[Data supplied]
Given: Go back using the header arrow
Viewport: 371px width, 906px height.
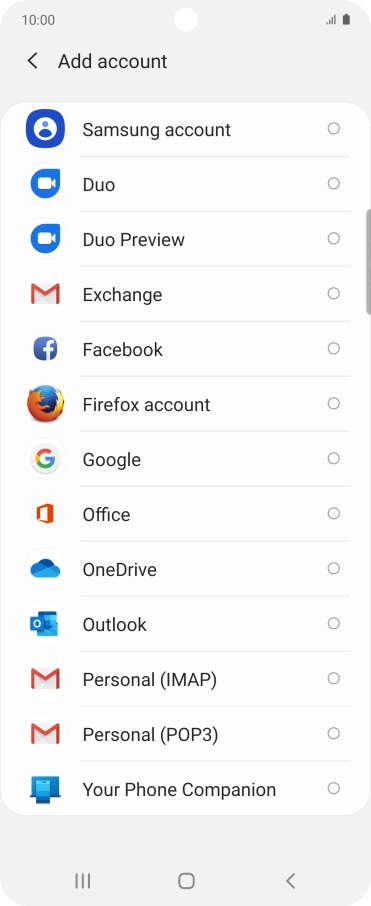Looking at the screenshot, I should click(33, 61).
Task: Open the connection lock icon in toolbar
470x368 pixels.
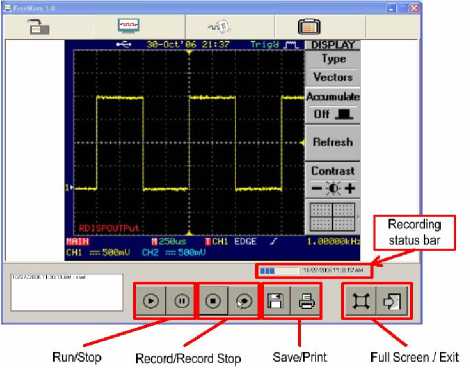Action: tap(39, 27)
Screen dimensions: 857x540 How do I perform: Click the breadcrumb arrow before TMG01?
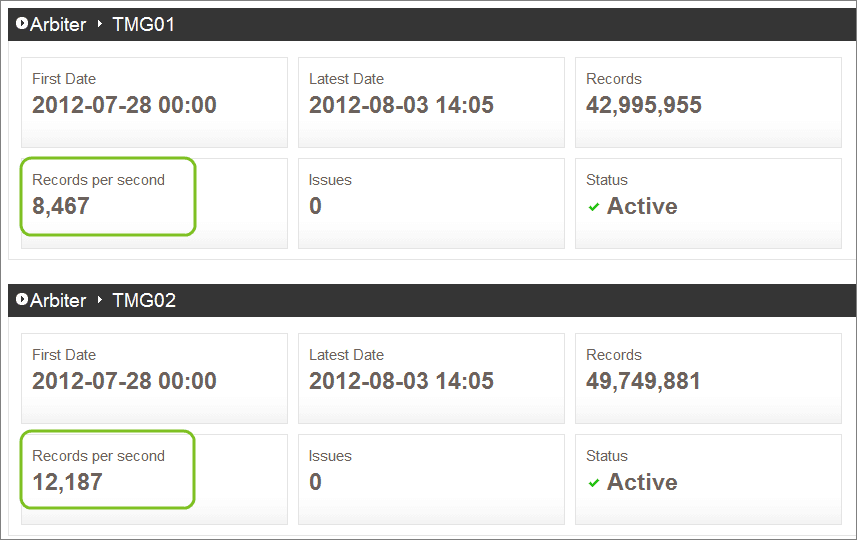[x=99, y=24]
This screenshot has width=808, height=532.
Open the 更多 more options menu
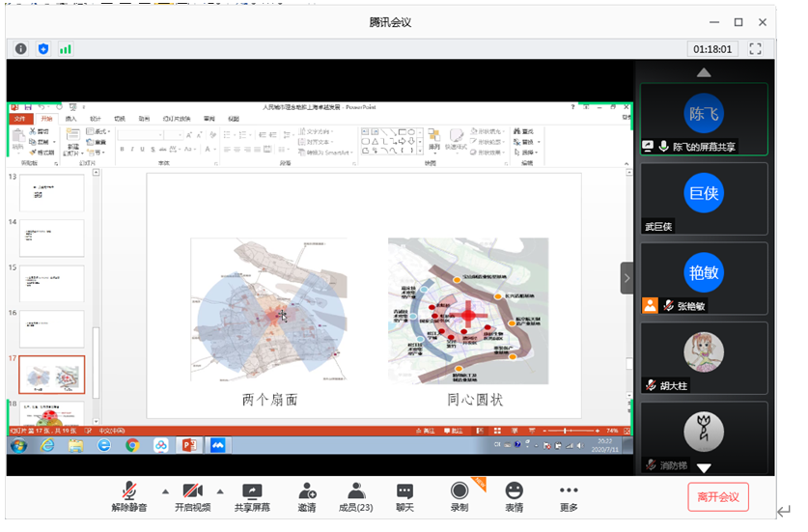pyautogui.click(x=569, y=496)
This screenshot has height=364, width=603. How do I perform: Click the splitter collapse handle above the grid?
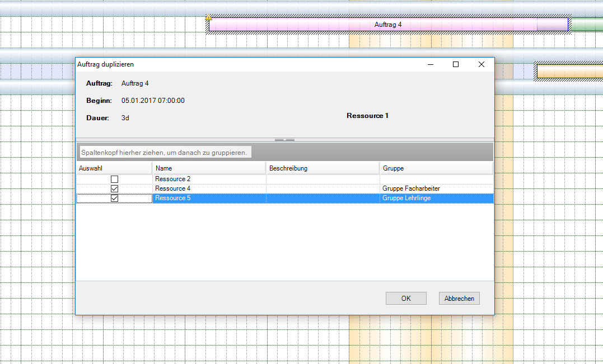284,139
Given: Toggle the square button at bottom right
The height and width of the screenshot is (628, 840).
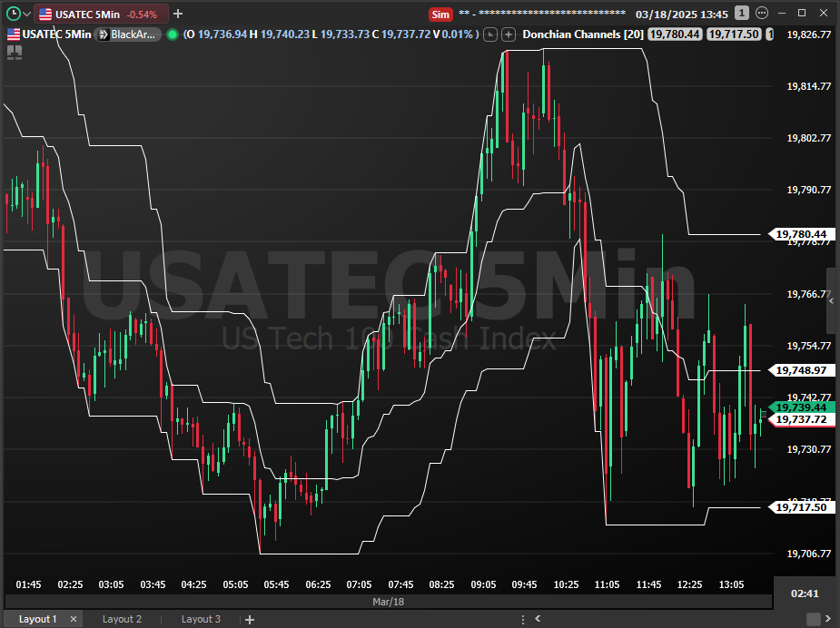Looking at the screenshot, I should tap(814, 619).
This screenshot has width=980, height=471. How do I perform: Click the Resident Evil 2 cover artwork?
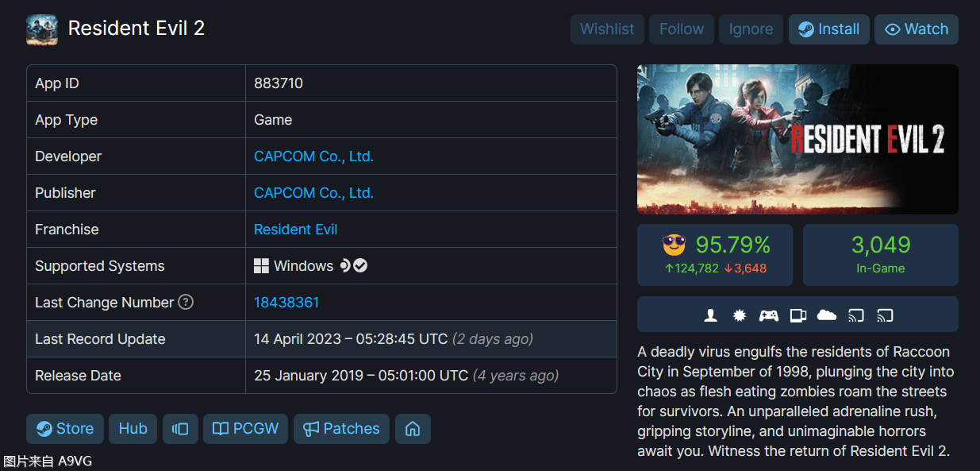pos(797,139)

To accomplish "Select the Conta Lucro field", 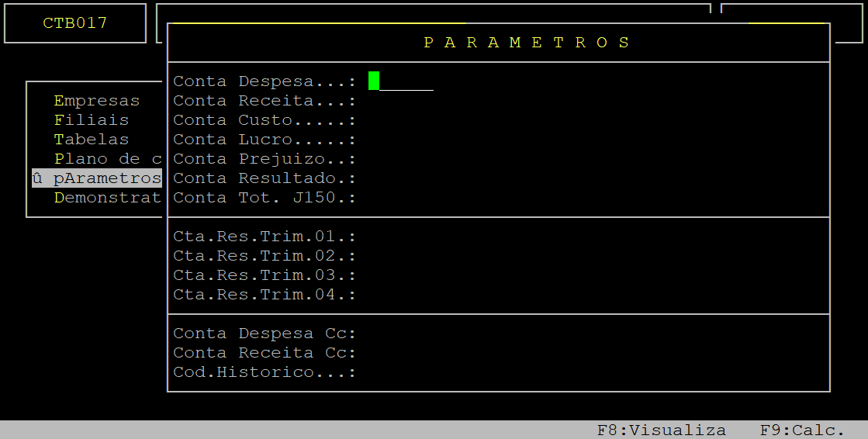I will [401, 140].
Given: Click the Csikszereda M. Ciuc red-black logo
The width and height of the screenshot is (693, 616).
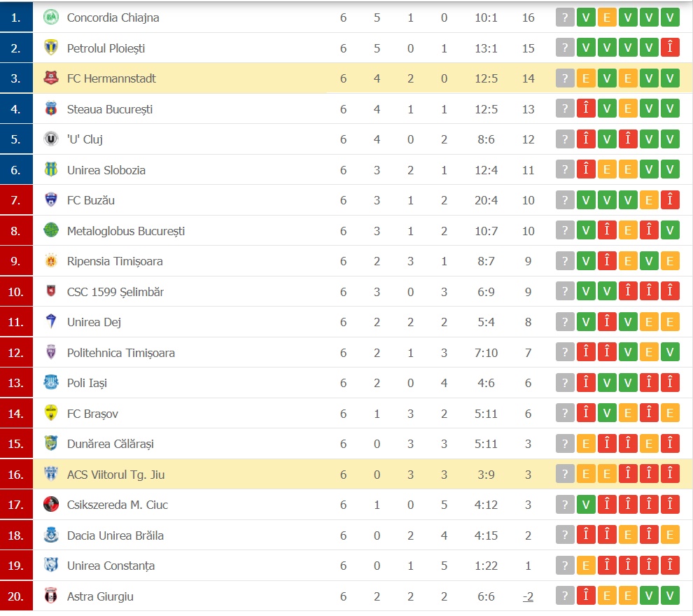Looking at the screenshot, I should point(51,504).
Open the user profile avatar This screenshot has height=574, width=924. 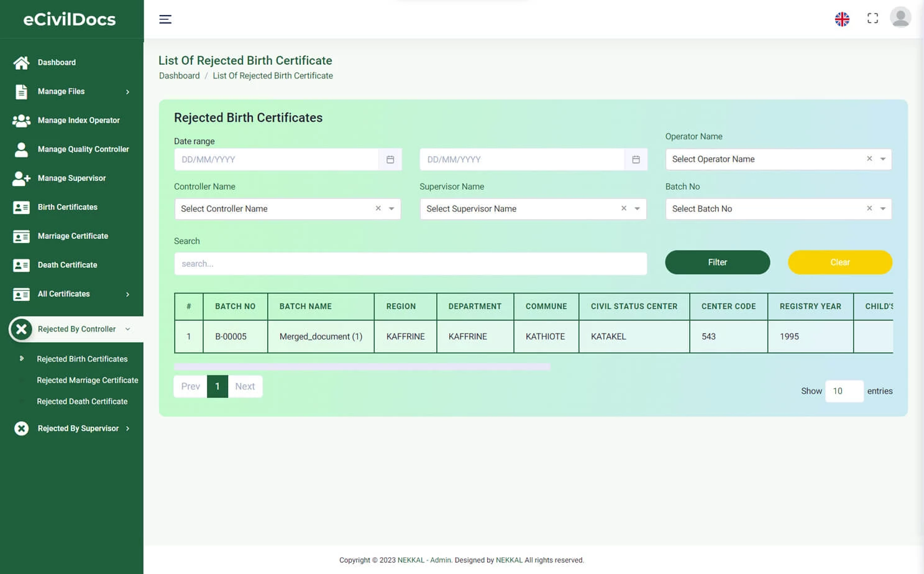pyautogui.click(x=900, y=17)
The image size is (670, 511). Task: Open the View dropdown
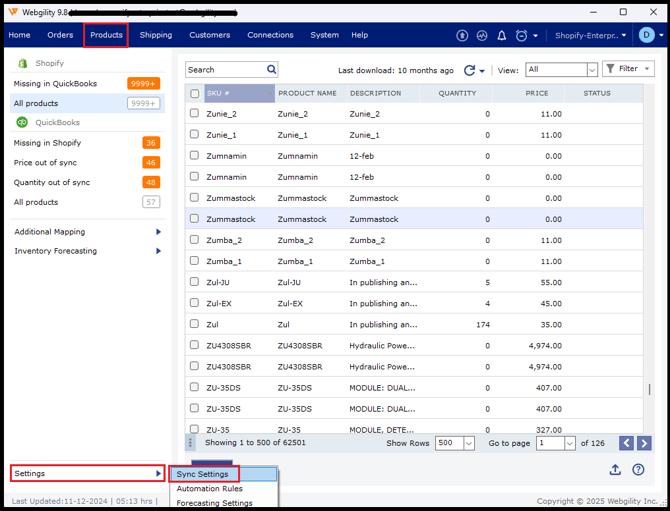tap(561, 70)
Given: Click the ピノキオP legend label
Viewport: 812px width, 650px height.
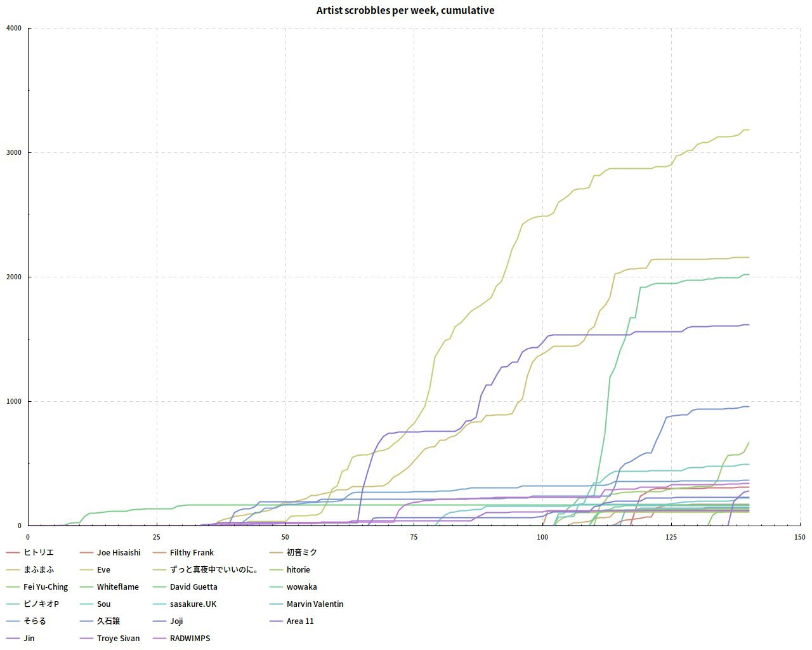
[/Data supplied]
> _How to complete this task_
Among the lines of the listing above, which ones hold "Given"? Copy them.

> _Answer to the problem_
Given: Go back using the header arrow
Given: Toggle the square button at bottom right
Given: Click the Csikszereda M. Ciuc red-black logo
Given: Click the ピノキオP legend label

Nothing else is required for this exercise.